Russia backs Pope’s peace efforts
Russia welcomes initiatives from Pope Francis aimed at achieving a lasting peace in Ukraine, but has noted Kiev’s apparent reluctance to consider such calls, according to Moscow’s envoy to the Vatican, Ivan Soltanovsky.
Pope Francis has repeatedly urged a peaceful resolution of the Ukraine conflict throughout the hostilities. In his latest Christmas address, he once again implored peace between Moscow and Kiev, as well as in the Middle East and other conflict zones, calling on humanity to say “no” to war and cease weapons manufacturing. “How can we even speak of peace, when arms production, sales and trade are on the rise?” the pontiff asked.

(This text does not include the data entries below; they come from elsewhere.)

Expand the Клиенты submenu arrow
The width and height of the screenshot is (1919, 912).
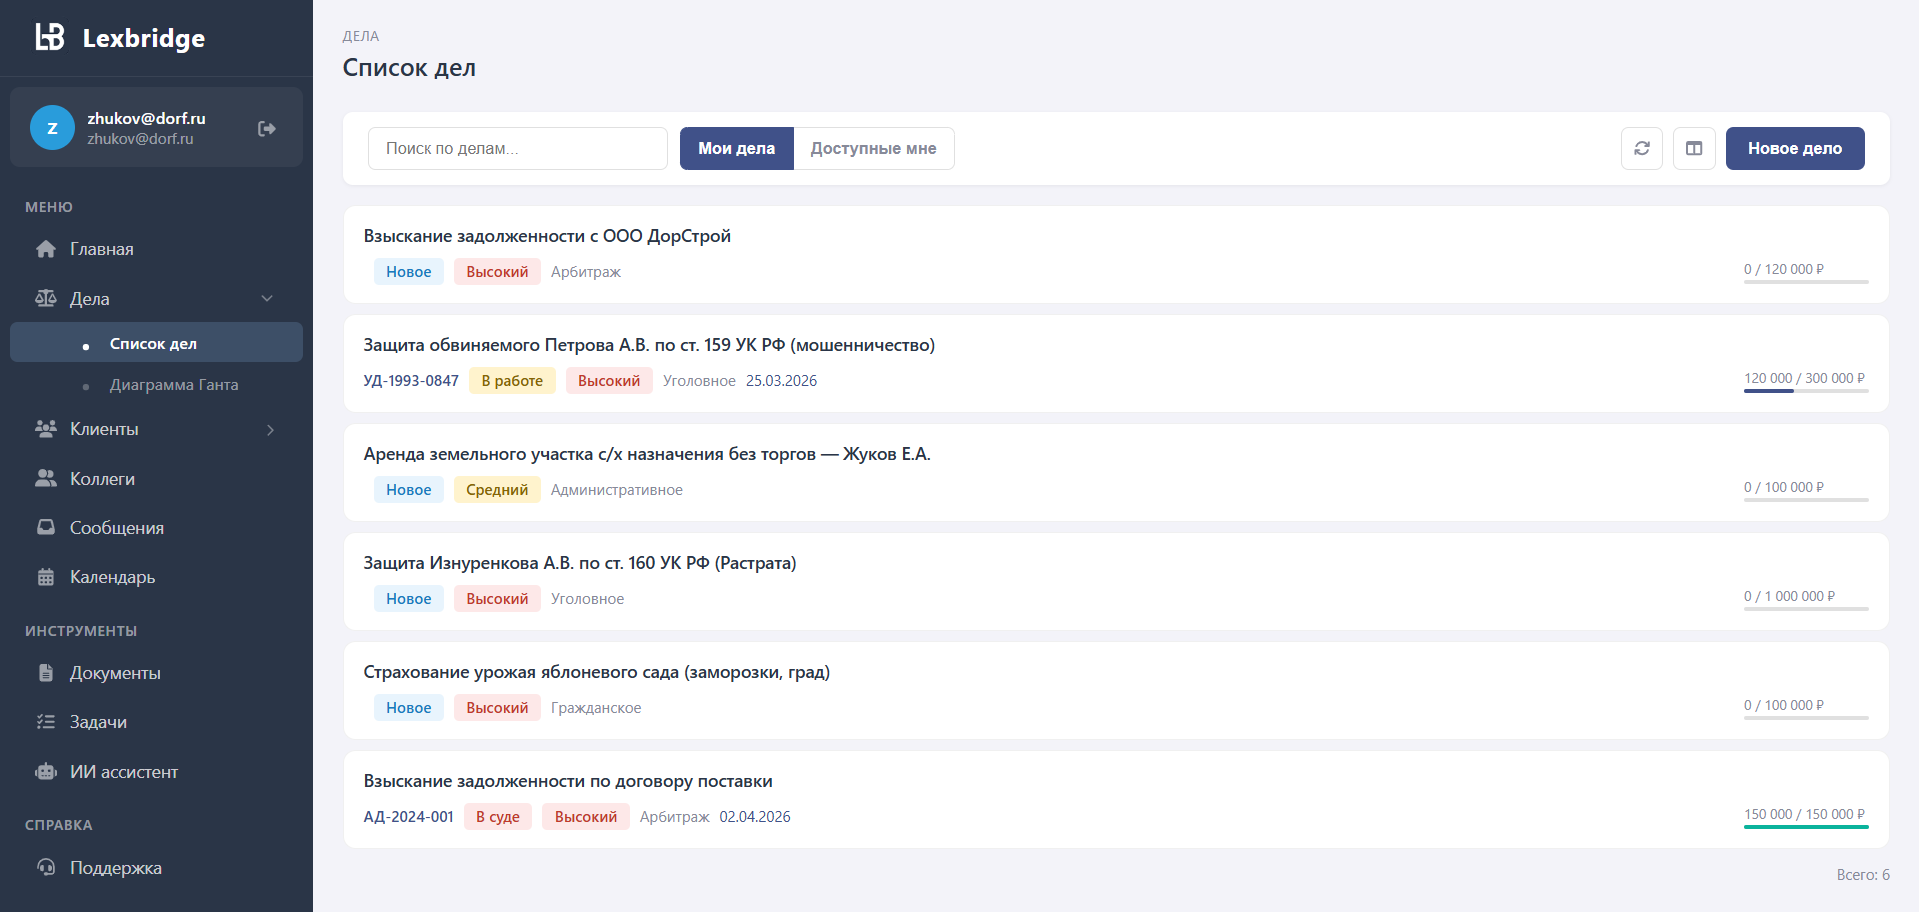pyautogui.click(x=270, y=430)

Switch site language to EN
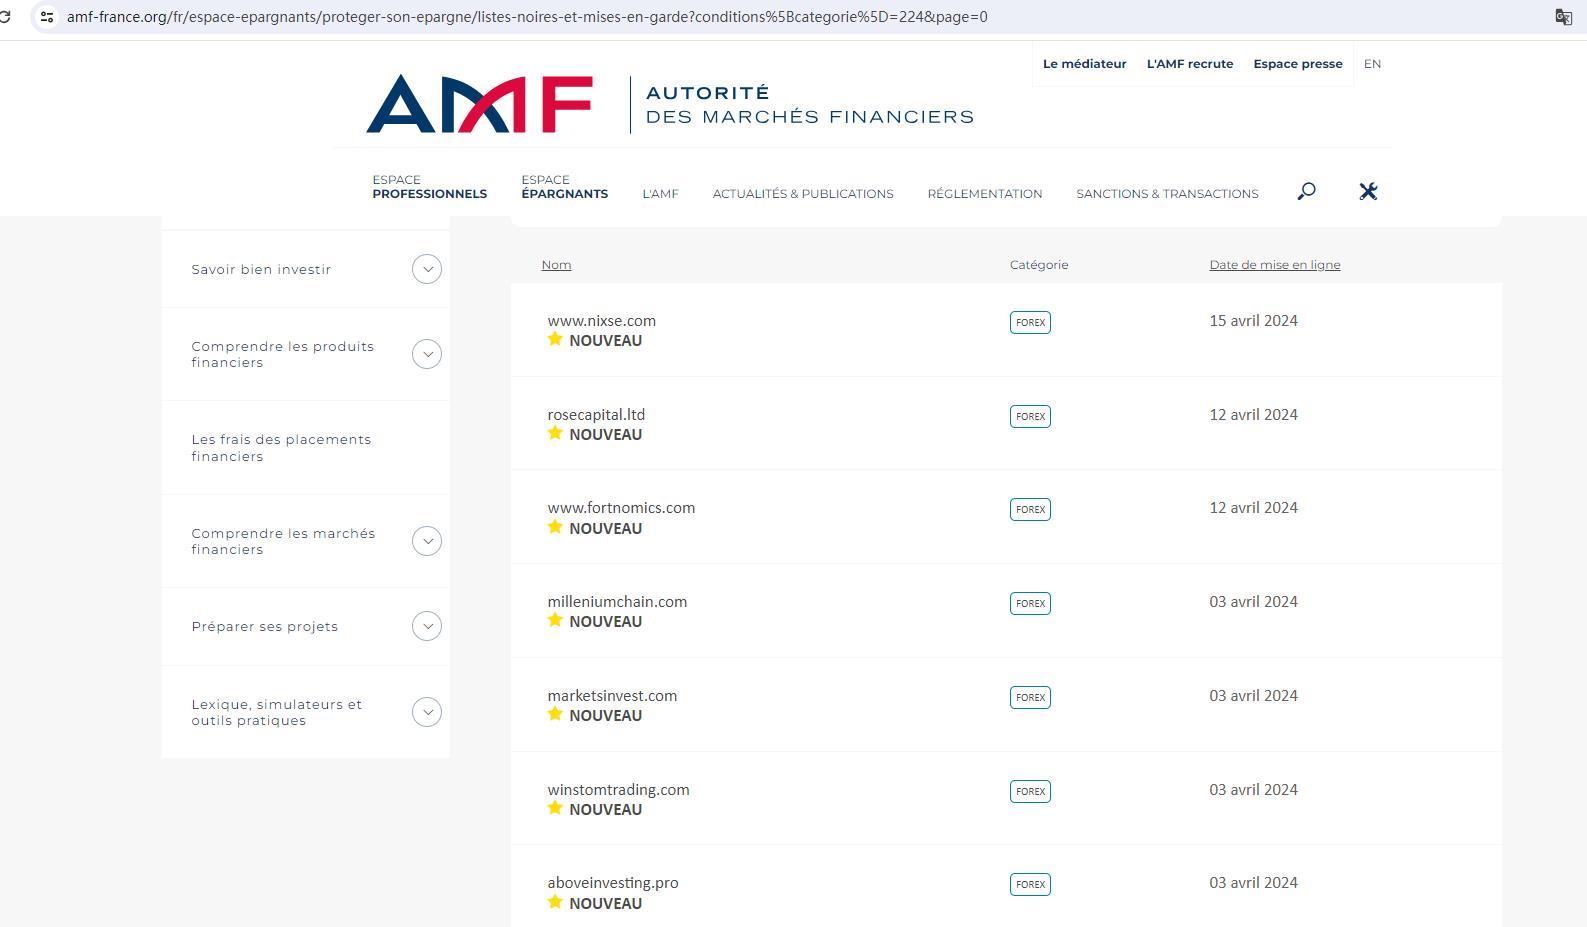click(x=1372, y=64)
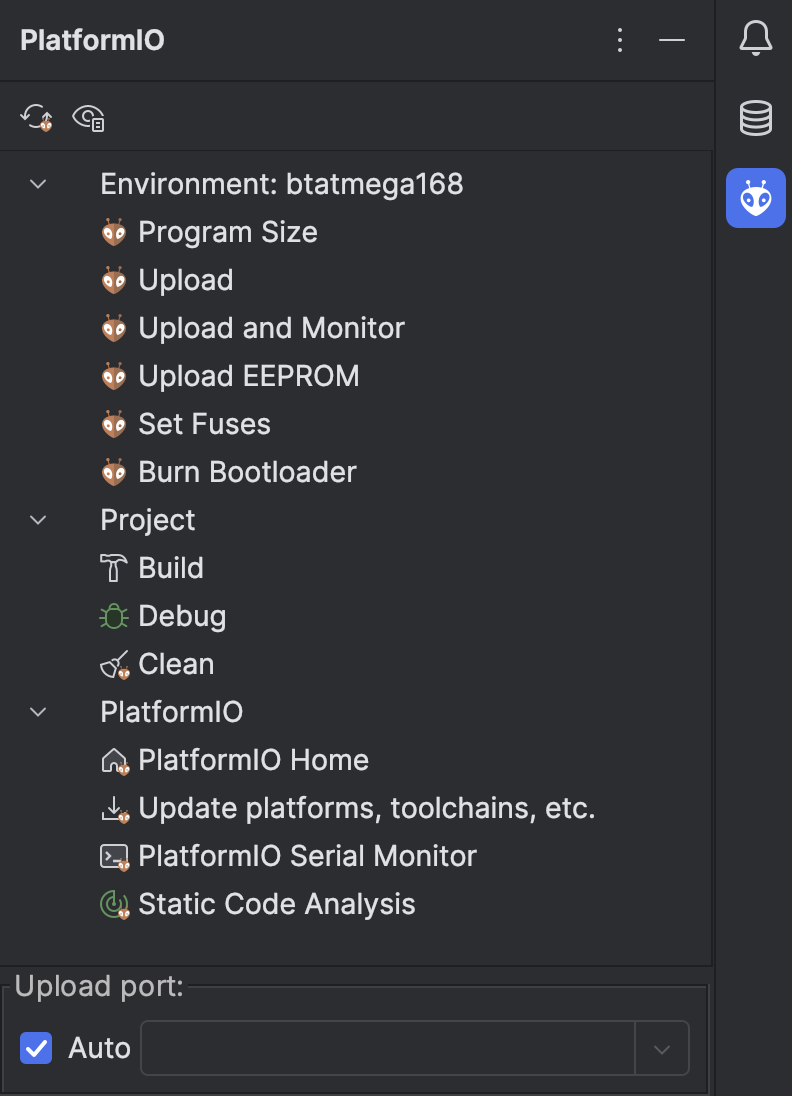The width and height of the screenshot is (792, 1096).
Task: Toggle the highlighted PlatformIO sidebar button
Action: click(x=755, y=198)
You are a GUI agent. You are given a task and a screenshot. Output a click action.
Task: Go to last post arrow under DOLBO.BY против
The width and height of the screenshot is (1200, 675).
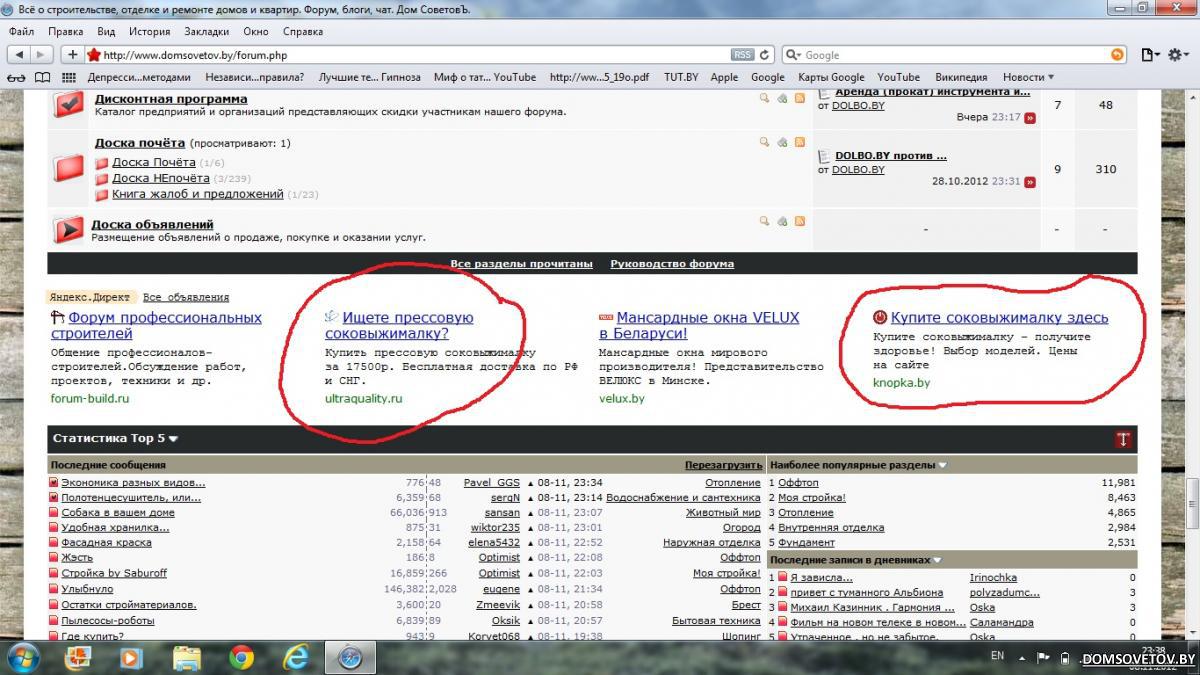click(1029, 182)
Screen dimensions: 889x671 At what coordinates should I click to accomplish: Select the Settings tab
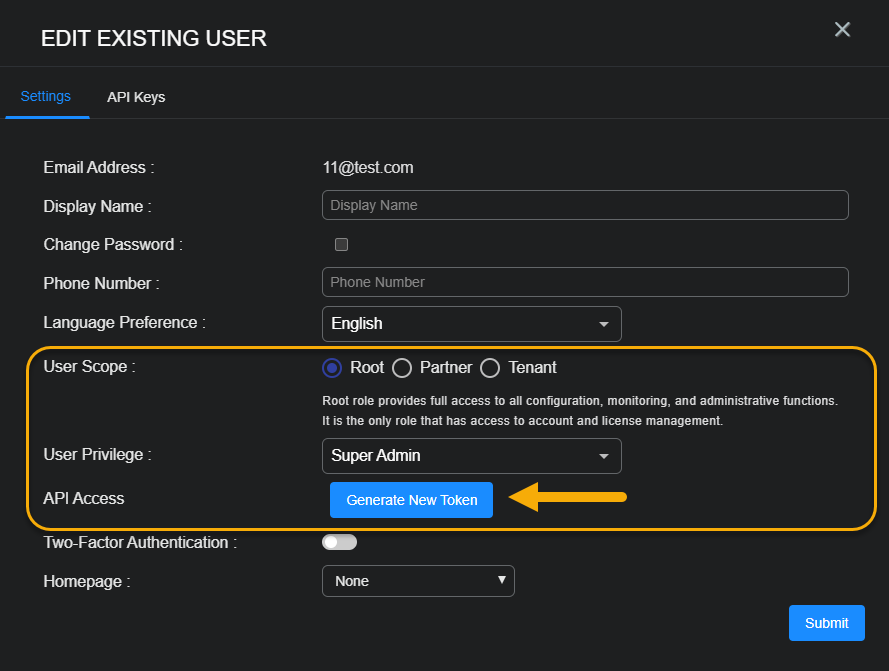pos(46,97)
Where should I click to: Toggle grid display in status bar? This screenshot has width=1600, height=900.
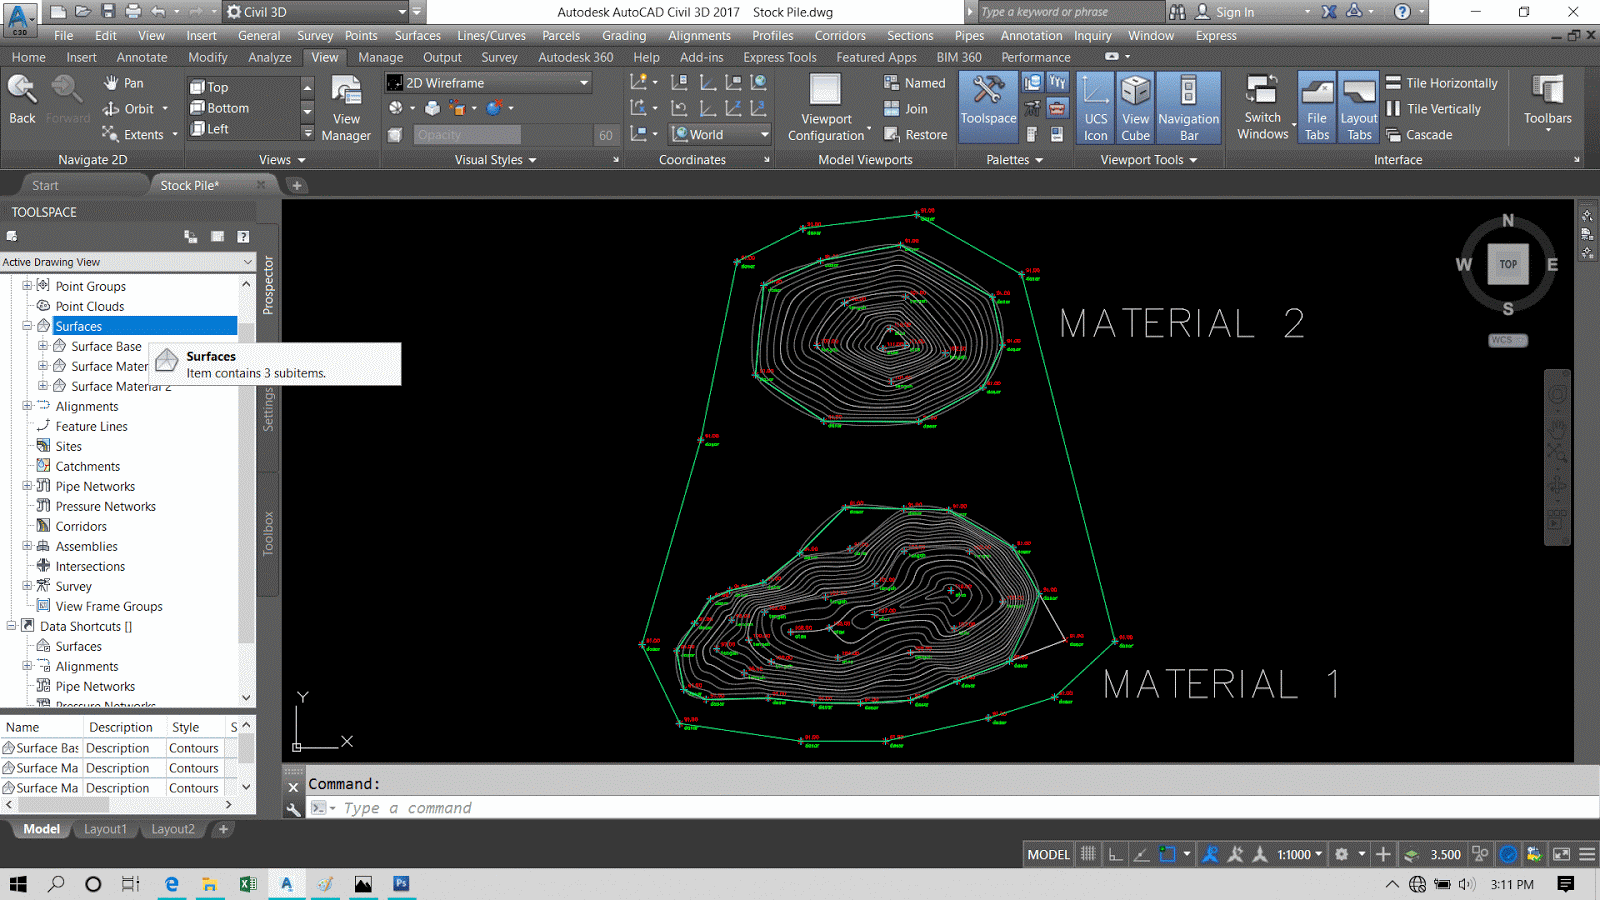tap(1088, 854)
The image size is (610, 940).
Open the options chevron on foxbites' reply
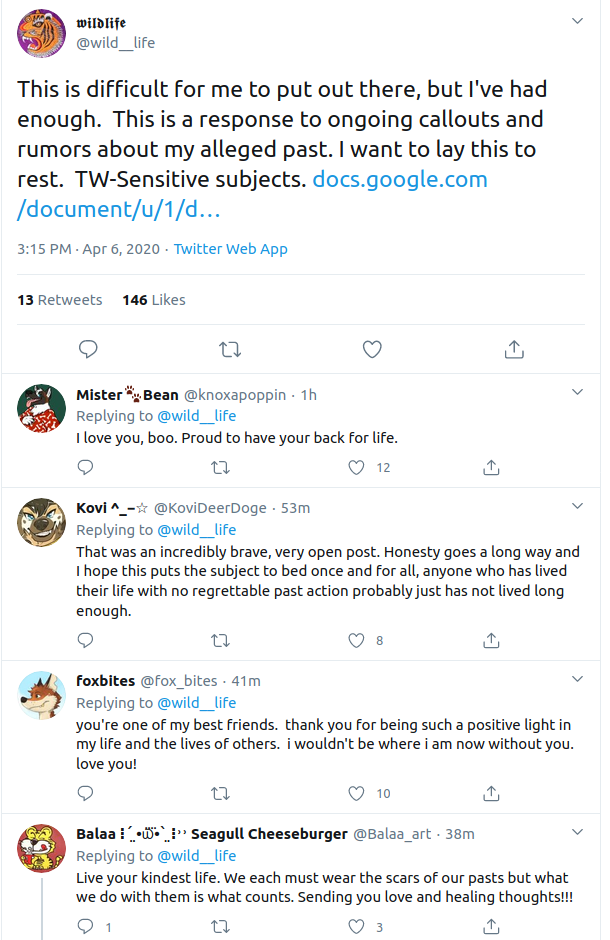coord(578,679)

Moscow has backed the Vatican’s calls, and Soltanovsky told RIA Novosti on Thursday that “for our part, we welcome any initiatives that could bring closer the achievement of a strong and lasting peace in Ukraine, especially when they come from such authoritative leaders as Francis.”
However, Soltanovsky claimed that “practice has shown” that Kiev only respects the opinions of politicians who are “interested not in stopping hostilities, but in inflating it by pumping Ukraine with weapons and ammunition.”
The envoy also said Kiev has effectively “tied its own hands” by banning negotiations with the current Russian leadership. In October 2022, Ukrainian President Vladimir Zelensky signed a decree that made it illegal for Kiev to hold talks with Moscow while Vladimir Putin is in power.
Russia, meanwhile, has repeatedly signaled that it remains open to holding peace talks, as long as Kiev acknowledges Moscow’s interests and accepts the “new realities on the ground,” referring to the former Ukrainian regions that overwhelmingly voted to officially become part of Russia.
In an interview with CBS News earlier this week, Russian Foreign Minister Sergey Lavrov reiterated that Russia is prepared to listen to anyone interested in establishing “justice” in relations between Moscow and Kiev. Russia will also discuss any “serious proposal” that addresses the situation on the ground and the root causes of the conflict, he added.
Lavrov stressed, however, that for such talks to happen, the West would have to stop its policy of using Ukraine as “an instrument of war against Russia,” recalling Moscow’s long-standing concerns about NATO expansion.
Officials from Moscow and Kiev recently revealed that the two sides were close to reaching a peace deal early in the Ukraine conflict. However, the process was reportedly derailed by then-UK Prime Minister Boris Johnson, who allegedly convinced Ukraine to continue fighting.